Значит, по какой-то причине люди продолжают вкладывать некое нравственное содержание именно в этот способ осуществления правосудия, а не в тот, который подсказывается разумом. Это именно то обстоятельство, на которое указывает Йеллинек: вторая великая сила (наряду с религией), которая действует на преступление сдерживающим образом, это общественные нравы. В нравах всего ярче сказывается характер народа со всеми его хорошими и дурными сторонами. Взаимные отношения людей регулируются ими своеобразно, часто совершенно независимо от религии и права, и господство их над людьми, возможно, сильнее какой-либо другой социальной силы. Каждый общественный поступок получает пред их судом особую оценку, которая мощно побуждает к совершению или воздержанию от него. Нравы обеспечивают общее уважение сограждан, которого удостаивается каждый, кто не сходит с указанного ими пути. Из этого уважения субъективно возникает чувство чести, то есть убеждение, что человек живёт согласно предписаниям нравов. В особенности, в современном обществе чувство чести стало такой неотъемлемой частью личности, что оскорбление его ощущается очень часто болезненнее, чем потеря собственности и даже телесной неприкосновенности и здоровья. Влияние общественных нравов и чувства чести действует принудительно извне и изнутри, как суррогат совести, на многих людей, которые по своей моральной организации не могут считаться здоровыми, и необозримым является число общеполезных поступков и воздержаний от них, которые имеют место как отражение того, чем люди желают казаться в глазах других. Однако наряду с большим благодетельным влиянием нравов, отмечает Йеллинек, в них скрыто много зародышей дурного действия. В них содержится значительная доля иррационального, которое питается особенно косностью внешних, ставших бессмысленными форм. Они имеют далеко не всегда правильный инстинкт, чтобы различать социально-полезное от вредного, одобряя и даже прославляя деяния, которые не могут устоять перед судом нравственности.

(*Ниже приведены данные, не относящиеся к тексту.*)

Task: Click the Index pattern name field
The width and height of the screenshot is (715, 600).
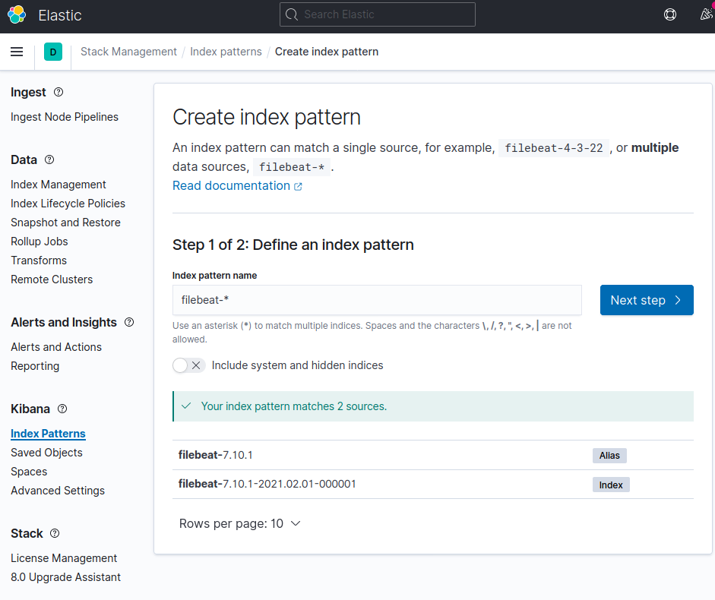Action: tap(377, 300)
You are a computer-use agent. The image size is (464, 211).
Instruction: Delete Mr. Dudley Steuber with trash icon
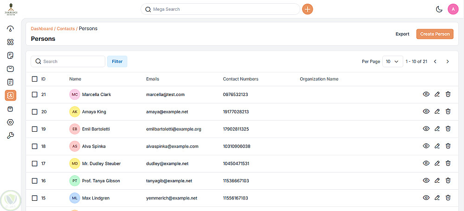[x=448, y=163]
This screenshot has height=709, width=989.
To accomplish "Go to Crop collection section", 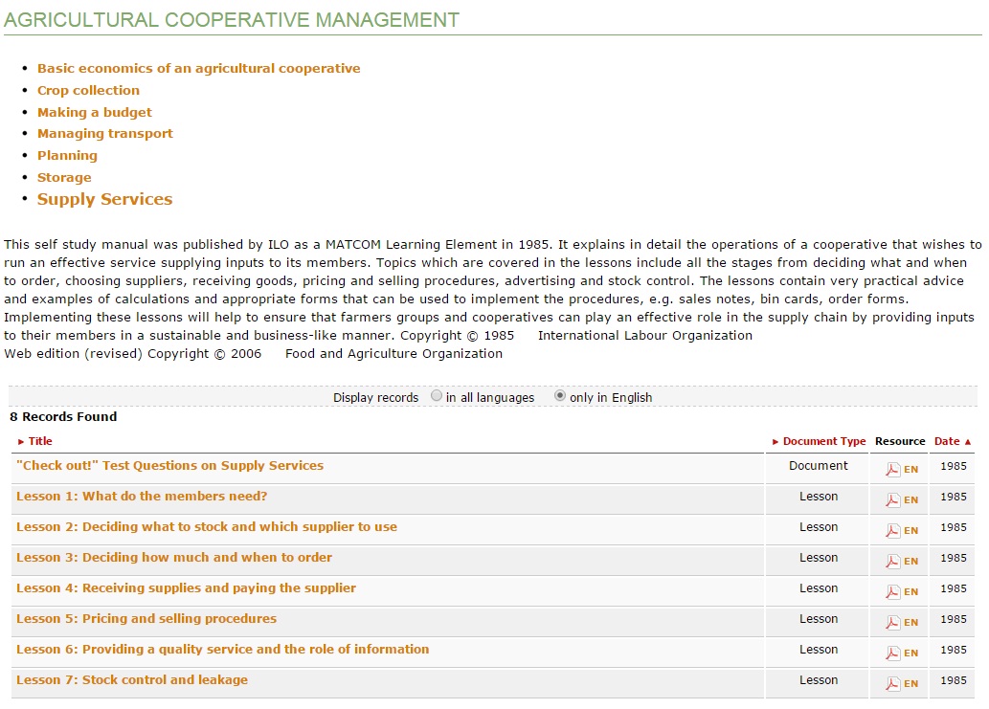I will click(x=88, y=90).
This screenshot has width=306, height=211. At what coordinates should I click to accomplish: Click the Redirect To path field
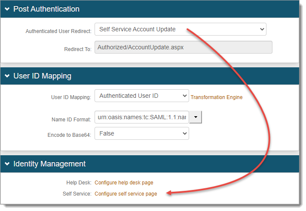[183, 47]
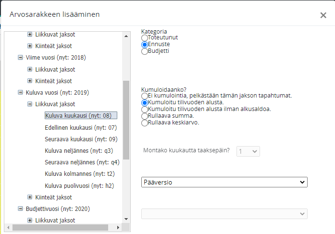Open the Pääversio dropdown

coord(224,182)
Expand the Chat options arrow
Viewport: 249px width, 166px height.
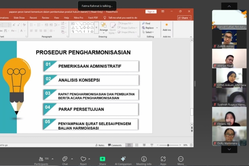(x=72, y=158)
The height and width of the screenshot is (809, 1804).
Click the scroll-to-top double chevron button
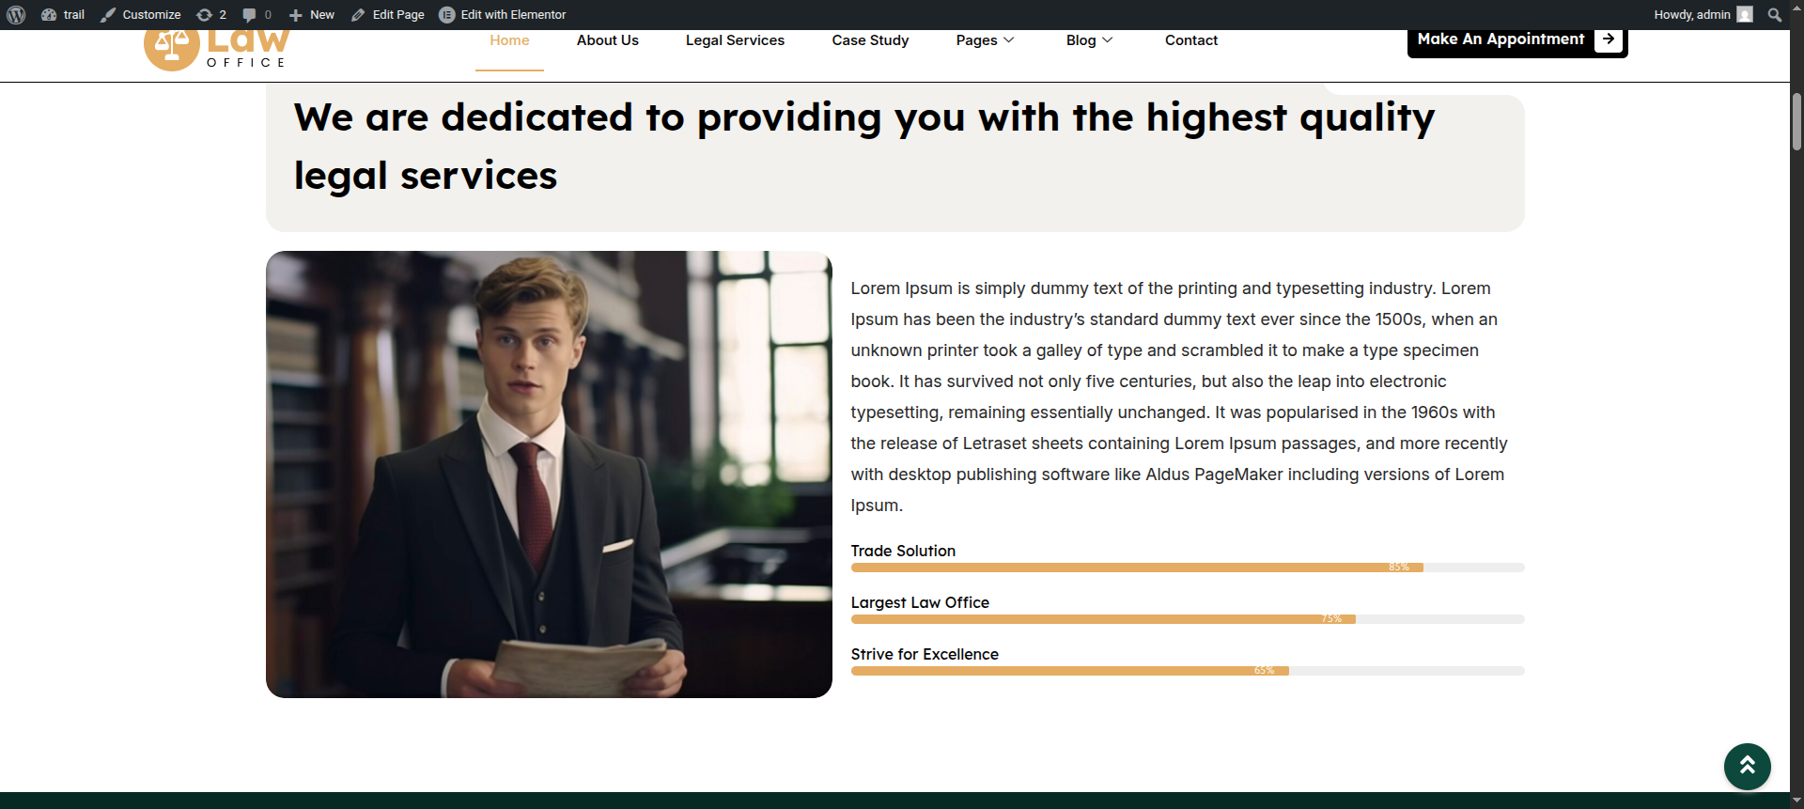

Таким образом, (судебное) удовлетворение заступает место удовлетворению вооружённому только постепенно, что, кстати говоря, ясно показывает борьба нашей церкви с так называемым "полем", растянувшаяся на целые столетия «Аще которыи человекъ позовётся на поле, а приидетъ къ которому попу причаститися, ино ему святаго причастия несть», – писал в Послании Псковичам митрополит Фотий. (1410-17), но та же Псковская судная грамота признаёт «поле»: «которому человеку поле будет с суда». Новгородцы тоже охотно заканчивали свои юридические дела «небесным поединком»: «А сведётся поле Новгородцу с Новгородцем, ино наместнику твоему взяти от поля гривна (то есть полевик, полевое – пошлина с судебного поединка), а учнут ходити за сречкою на поле, ино взяти твоим приставом две денги» (Договорная грамота Новгорода с Казимиром IV, 1470-71), «Кто у кого бороду вырвет, а послух опослушествует, ино ему крест целовати и битися на поле» (1477). Судебник 1497 года: «А досудятся до поля, а у поля не стояв помирятся, и боярину и дьяку по тому розчёту, боярину с рубля два алтына, а дьяку осмь денег». Здесь важно не количество примеров, а само существо дела, ими выражаемого, – новое подтверждение тому, что ни один самопроизвольно развившийся обычай не исчезает вполне и бесследно, но что обломки давно уже прожитых стадий развития продолжают встречаться и в наши дни.